# RECORD SET:
*****
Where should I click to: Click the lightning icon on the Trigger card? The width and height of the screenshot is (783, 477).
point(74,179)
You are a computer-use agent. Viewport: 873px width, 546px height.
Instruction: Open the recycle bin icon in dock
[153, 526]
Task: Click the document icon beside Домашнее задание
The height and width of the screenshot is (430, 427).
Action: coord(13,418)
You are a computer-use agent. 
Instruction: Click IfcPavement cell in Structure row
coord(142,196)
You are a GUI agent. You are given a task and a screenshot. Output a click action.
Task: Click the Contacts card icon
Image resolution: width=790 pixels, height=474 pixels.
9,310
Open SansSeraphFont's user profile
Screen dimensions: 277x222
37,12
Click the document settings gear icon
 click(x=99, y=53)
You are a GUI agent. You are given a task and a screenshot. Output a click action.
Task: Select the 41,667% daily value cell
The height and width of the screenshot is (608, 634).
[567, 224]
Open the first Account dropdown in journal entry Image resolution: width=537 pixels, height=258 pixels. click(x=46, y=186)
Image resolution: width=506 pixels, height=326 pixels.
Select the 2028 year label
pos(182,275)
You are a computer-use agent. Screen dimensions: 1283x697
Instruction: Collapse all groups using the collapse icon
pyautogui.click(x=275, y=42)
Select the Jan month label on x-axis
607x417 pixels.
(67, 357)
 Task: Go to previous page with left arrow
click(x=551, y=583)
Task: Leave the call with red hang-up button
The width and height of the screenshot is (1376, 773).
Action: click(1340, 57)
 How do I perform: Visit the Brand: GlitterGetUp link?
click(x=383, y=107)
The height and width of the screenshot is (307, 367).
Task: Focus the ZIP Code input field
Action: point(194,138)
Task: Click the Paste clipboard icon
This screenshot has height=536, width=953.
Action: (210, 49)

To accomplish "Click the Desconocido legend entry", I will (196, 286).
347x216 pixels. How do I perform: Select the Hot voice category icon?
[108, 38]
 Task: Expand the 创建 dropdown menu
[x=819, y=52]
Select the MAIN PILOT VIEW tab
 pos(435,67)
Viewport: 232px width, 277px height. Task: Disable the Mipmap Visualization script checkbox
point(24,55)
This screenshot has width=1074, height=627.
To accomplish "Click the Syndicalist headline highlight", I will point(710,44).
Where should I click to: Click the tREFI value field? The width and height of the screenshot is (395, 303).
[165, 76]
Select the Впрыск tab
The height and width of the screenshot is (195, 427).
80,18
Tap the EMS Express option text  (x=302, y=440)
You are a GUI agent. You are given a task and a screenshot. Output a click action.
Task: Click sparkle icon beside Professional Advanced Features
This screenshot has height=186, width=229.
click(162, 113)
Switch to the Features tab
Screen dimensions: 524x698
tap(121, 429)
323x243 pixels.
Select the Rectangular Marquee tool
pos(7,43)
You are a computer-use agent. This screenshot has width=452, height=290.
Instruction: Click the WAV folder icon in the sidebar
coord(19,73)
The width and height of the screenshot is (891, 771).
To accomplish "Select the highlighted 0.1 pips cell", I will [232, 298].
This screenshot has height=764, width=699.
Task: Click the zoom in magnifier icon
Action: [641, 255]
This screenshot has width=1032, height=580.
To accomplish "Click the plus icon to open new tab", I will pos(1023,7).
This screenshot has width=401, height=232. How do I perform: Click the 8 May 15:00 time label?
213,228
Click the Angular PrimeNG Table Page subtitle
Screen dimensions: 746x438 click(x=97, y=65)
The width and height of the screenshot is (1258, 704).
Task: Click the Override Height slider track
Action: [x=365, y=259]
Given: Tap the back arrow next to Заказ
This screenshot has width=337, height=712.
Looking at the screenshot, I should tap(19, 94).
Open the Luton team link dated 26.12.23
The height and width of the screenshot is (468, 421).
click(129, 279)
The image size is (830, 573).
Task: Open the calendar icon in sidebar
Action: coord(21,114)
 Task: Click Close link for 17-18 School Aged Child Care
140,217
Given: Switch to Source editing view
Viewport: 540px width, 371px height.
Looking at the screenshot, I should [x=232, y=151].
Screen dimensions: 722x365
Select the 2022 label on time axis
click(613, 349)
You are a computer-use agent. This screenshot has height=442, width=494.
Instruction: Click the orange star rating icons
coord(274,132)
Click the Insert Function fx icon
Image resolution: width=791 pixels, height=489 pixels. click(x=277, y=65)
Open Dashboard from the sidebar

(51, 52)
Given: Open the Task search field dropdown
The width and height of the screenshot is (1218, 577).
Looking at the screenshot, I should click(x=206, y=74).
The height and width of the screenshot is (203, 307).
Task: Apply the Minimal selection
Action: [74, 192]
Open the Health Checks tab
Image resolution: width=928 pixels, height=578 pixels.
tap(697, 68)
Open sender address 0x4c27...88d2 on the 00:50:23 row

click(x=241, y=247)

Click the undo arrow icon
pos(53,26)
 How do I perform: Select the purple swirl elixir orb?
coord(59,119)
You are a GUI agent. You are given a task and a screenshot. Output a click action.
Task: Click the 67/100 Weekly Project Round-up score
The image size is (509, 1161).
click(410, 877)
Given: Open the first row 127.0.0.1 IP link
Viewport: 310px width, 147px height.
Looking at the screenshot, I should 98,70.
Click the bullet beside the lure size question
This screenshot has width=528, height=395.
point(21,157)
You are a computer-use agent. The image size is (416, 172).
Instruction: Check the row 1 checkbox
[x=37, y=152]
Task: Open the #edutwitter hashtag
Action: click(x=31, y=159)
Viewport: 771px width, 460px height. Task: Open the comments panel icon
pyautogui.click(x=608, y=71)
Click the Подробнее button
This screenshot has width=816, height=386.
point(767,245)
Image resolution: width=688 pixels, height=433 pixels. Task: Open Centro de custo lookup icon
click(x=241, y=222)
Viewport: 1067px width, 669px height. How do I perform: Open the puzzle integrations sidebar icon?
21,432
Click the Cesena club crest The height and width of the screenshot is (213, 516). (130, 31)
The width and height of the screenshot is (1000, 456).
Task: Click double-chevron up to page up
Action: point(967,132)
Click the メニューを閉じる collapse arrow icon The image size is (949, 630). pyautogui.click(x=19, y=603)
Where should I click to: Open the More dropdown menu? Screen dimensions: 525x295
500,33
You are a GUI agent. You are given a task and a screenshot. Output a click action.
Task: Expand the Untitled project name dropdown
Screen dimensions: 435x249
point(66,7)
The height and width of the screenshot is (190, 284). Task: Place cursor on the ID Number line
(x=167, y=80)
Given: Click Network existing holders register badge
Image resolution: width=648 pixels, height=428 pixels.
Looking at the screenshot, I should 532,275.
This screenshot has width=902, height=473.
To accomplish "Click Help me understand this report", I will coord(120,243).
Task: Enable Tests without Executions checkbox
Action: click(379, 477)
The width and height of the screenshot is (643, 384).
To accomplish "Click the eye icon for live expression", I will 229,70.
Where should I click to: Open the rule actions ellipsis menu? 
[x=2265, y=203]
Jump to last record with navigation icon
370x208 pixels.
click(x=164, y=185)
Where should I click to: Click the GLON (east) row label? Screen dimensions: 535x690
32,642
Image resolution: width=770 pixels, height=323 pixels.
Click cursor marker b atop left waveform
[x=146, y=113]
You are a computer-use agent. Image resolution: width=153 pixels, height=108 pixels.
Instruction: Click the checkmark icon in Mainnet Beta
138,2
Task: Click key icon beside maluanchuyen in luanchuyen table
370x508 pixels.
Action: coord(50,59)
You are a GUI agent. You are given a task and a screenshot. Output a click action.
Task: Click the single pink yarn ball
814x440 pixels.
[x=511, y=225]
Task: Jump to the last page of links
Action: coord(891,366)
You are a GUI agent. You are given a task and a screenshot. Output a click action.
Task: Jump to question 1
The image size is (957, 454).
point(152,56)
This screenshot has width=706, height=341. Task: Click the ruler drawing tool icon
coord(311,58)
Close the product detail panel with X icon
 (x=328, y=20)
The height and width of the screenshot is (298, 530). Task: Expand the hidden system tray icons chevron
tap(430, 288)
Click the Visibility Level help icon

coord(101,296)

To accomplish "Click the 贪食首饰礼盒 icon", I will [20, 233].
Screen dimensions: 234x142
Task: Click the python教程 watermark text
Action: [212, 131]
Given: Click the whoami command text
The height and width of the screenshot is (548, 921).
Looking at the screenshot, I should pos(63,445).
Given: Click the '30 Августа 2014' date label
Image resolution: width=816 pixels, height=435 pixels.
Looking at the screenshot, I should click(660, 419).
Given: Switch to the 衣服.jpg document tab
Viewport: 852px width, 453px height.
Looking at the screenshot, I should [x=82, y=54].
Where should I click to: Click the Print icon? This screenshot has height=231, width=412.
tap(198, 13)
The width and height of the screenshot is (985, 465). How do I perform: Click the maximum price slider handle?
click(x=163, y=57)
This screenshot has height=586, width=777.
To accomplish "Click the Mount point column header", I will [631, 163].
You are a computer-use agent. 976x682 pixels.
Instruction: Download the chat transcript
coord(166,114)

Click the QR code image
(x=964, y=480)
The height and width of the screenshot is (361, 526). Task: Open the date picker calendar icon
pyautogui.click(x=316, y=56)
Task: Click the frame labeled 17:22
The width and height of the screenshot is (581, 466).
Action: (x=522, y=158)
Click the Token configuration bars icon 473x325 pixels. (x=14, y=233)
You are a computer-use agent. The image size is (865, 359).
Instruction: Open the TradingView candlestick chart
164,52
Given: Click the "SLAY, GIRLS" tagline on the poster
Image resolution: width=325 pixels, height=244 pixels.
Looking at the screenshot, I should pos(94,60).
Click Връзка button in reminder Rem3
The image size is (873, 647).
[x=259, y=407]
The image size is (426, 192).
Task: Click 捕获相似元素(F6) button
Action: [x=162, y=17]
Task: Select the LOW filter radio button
*****
# THE PROBLEM:
Check each line of the records for the word "entry", and show the lines that contain it.

# SOLUTION TO THE EXERCISE:
Open the first Account dropdown in journal entry Image resolution: width=537 pixels, height=258 pixels. click(x=46, y=186)
To accomplish "Click the Desconocido legend entry", I will (196, 286).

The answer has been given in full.